Most books that I have deal mostly with APIs. You have books on beans and security and so on. If you take out the API documentation, half of the book is gone. What Simmons does is clearly pack a great deal of information into a small volume. He has many techniques that will improve your life as a developer by improving the quality of your code. In fact, I would say that code quality is the focus of the book. I disagree with the hostile tone of other reviewers who found a couple of errata. It is true that there are some errata in the book, but you find erata in all first editions of any book as dense and technical as this. I am sure all ofthese issues will be cleaned up in later releases of the book. If you judge boks to be good only if you cant find a mistake in the book, then you can exclude most technical books in print. When you find a mistake, the best thing to do is submit it, not whine about it in public.Overall, I think the book is definitely worth your money. You will learn many tactics that will help your programming and the book will pay for itself in terms of time spent finding annoying bugs and memory leaks.

Should be required reading for Java programmers

This book should be required reading for anyone who calls themselves a Java programmer. The idea behind the book is to re-introduce engineers to the entire flavor of the Java language. Chapter one shows basic language elements like short-circuited if statements. Chapter two covers using the final keyword. Chapter six is an excellent introduction to using inner classes. This is one of the best chapters in the book.Chapter eight is a very interesting combination of a theoretical discussion on data modeling and a hardcore technical discussion on object modeling. The chapter ends with a brief bit about JDO.Chapter nine is a short but nice coverage of reflection.
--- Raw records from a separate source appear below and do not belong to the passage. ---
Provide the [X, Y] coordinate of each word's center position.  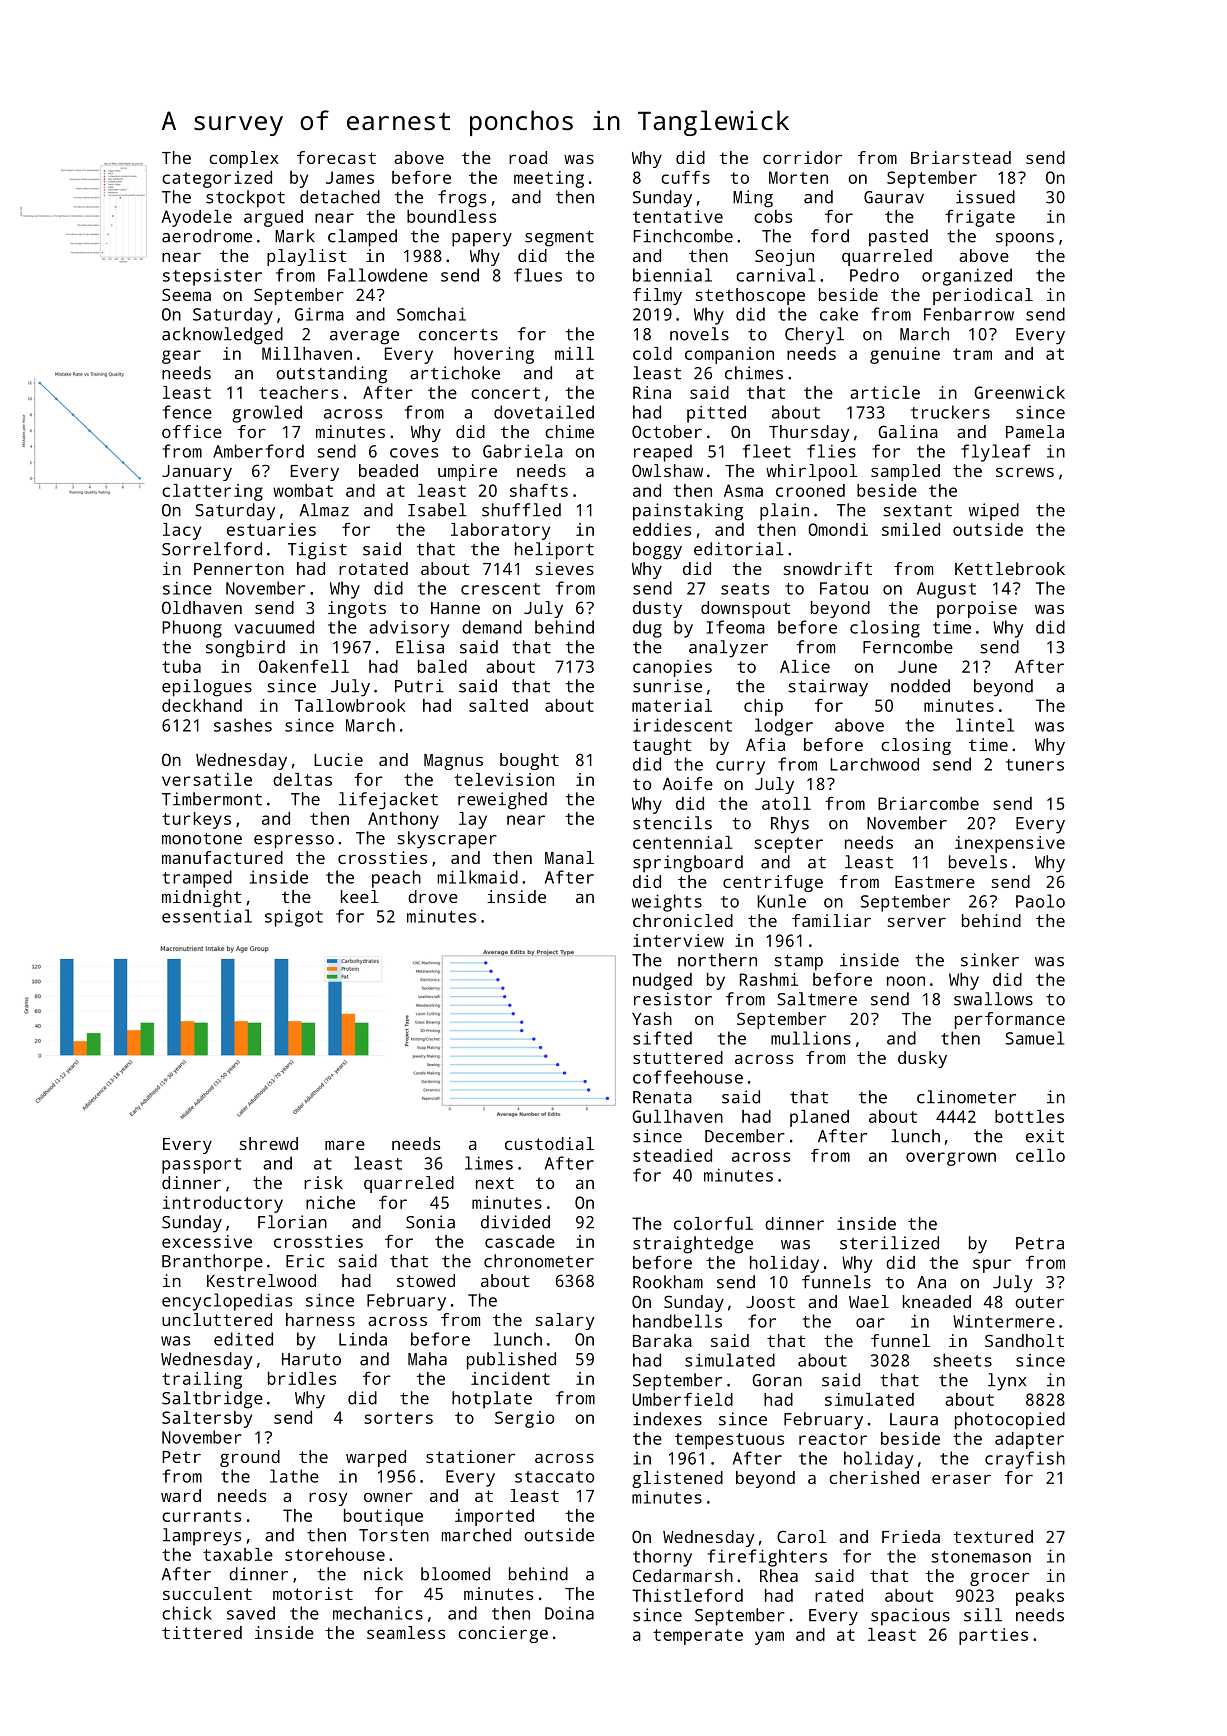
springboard [688, 864]
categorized [217, 179]
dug [647, 629]
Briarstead [961, 157]
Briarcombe [928, 803]
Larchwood [874, 764]
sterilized [889, 1243]
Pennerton [239, 569]
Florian [292, 1222]
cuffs [685, 177]
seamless [406, 1632]
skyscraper [447, 840]
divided [515, 1222]
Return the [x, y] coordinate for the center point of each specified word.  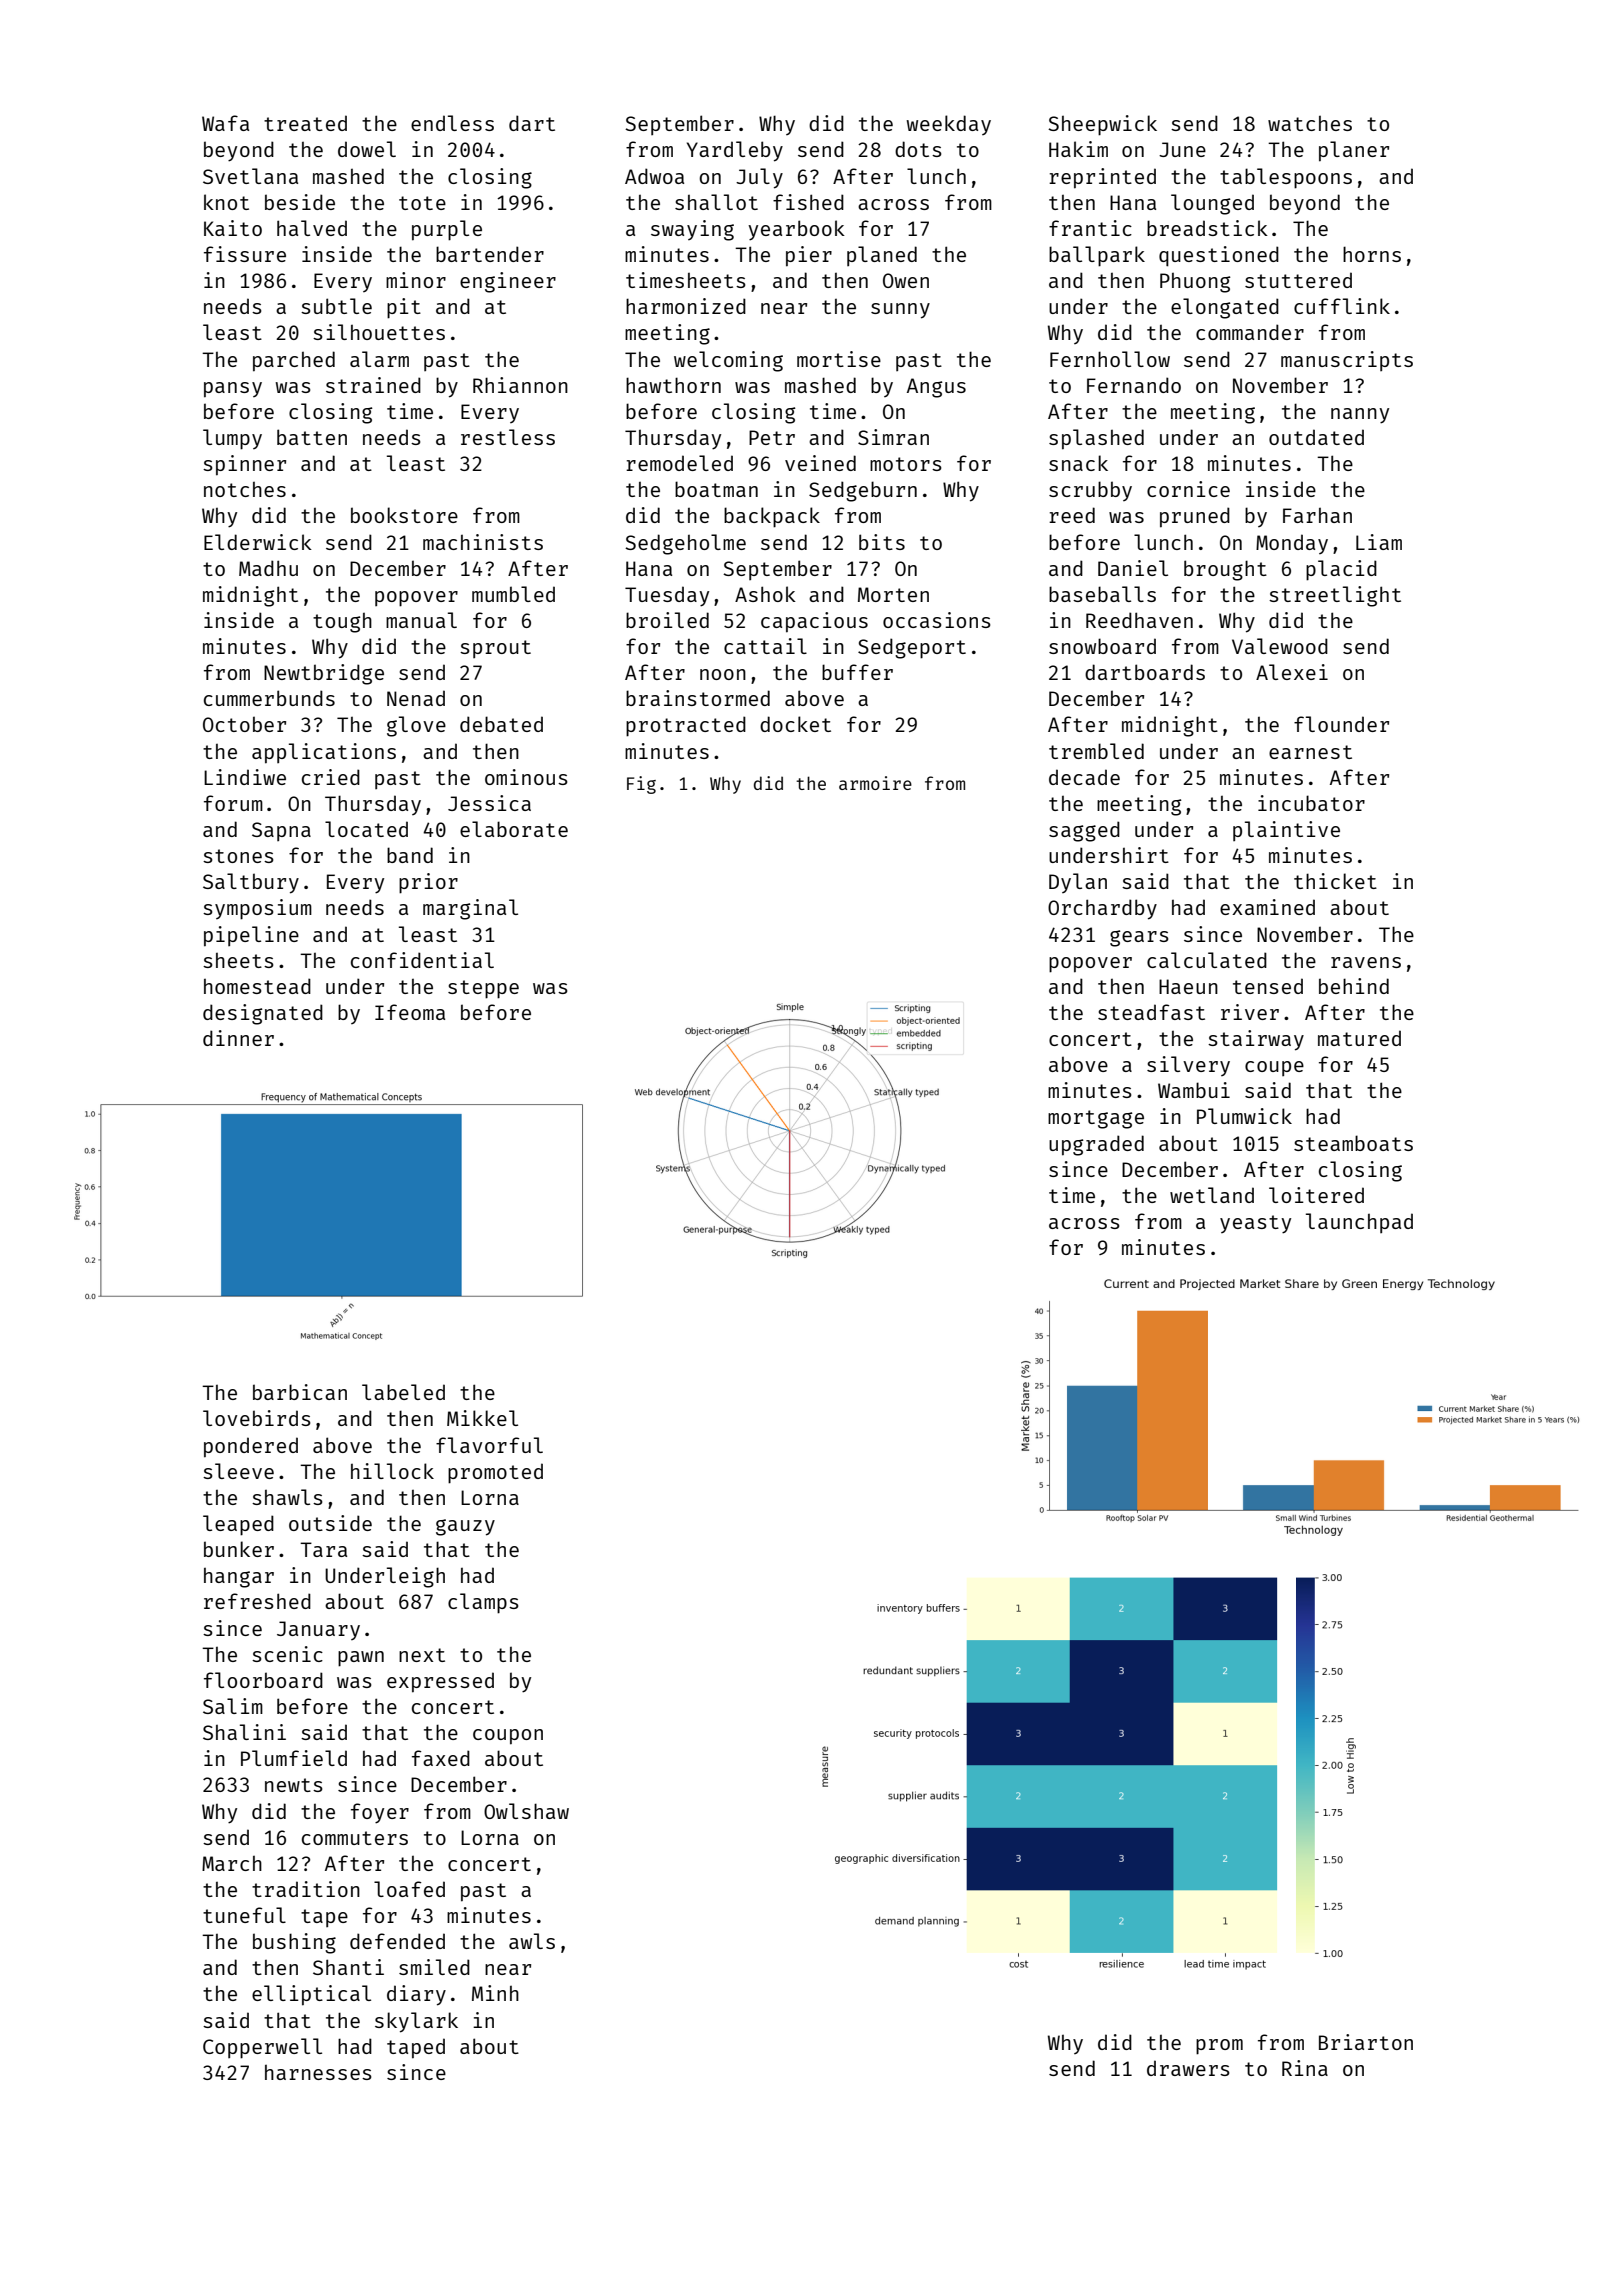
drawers [1188, 2068]
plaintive [1286, 831]
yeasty [1255, 1224]
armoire [875, 783]
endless [452, 123]
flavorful [489, 1445]
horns [1372, 254]
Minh [495, 1993]
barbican [300, 1392]
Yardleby [735, 151]
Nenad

Chapter eleven is a great, and I mean great, introduction to weak and strong references.The book finishes with an introduction to Tiget (JDK 1.5), mainly in the area of generics. It's a solid introduction, but it's short.This is a great book. It's a must read for Java programmers.

Good explanations of proxies and References

The author is certainly spot on about saying his book is not for Java beginners. What Simmons tries is to take you beyond the scope of most Java books, that first have to teach syntax. He assumes you are quite comfortable with Java. But he discusses topics that may give you a deeper understanding.He starts off simply enough, by emphasising that you should use "final" where ever it is made possible by the logic behind your code. The idea is to push a bug that might violate the logic into being found at compile time rather than at run time. Amongst later topics is proxies. You might be familiar with these, in CORBA, EJB and RMI. But of all the Java texts I have read, Simmons has the clearest, most lucid explanation of proxies. A simple description that cuts through the necessarily detailed clutter often used elsewhere. There are chapters of other books, and indeed entire books, on each of CORBA, EJB and RMI. But in the involved explanations of each, though the term proxy may be used, there is often lacking a simple unifying description, encompassing all three.Simmons also has a chapter on References, which are often neglected. This may be the hardest chapter to understand. But potentially the most useful, in minimising your memory footprint.

First impressions quite ok

The author makes the point in the preface that this book is intended for an intermediate to advanced audience. I'm coming from c++ with some limited Java experience and this book is quite readable for me.(I'm only up to page 42, but understanding everything..) His code examples are well done. I think the value of this book is in all the little gotchas you might otherwise have to learn about at the debug stage. Funny how many of the subtle issues from c++ show up in java, only manifesting themselves somewhat differently. This book has stuff from jdk 1.4 like assert and shows how to take advantage of it. Simmons exhibits techniques that make for more elegant, less redundant code. If you've been programming in java for less than a year or two I'm sure this book is worth your time.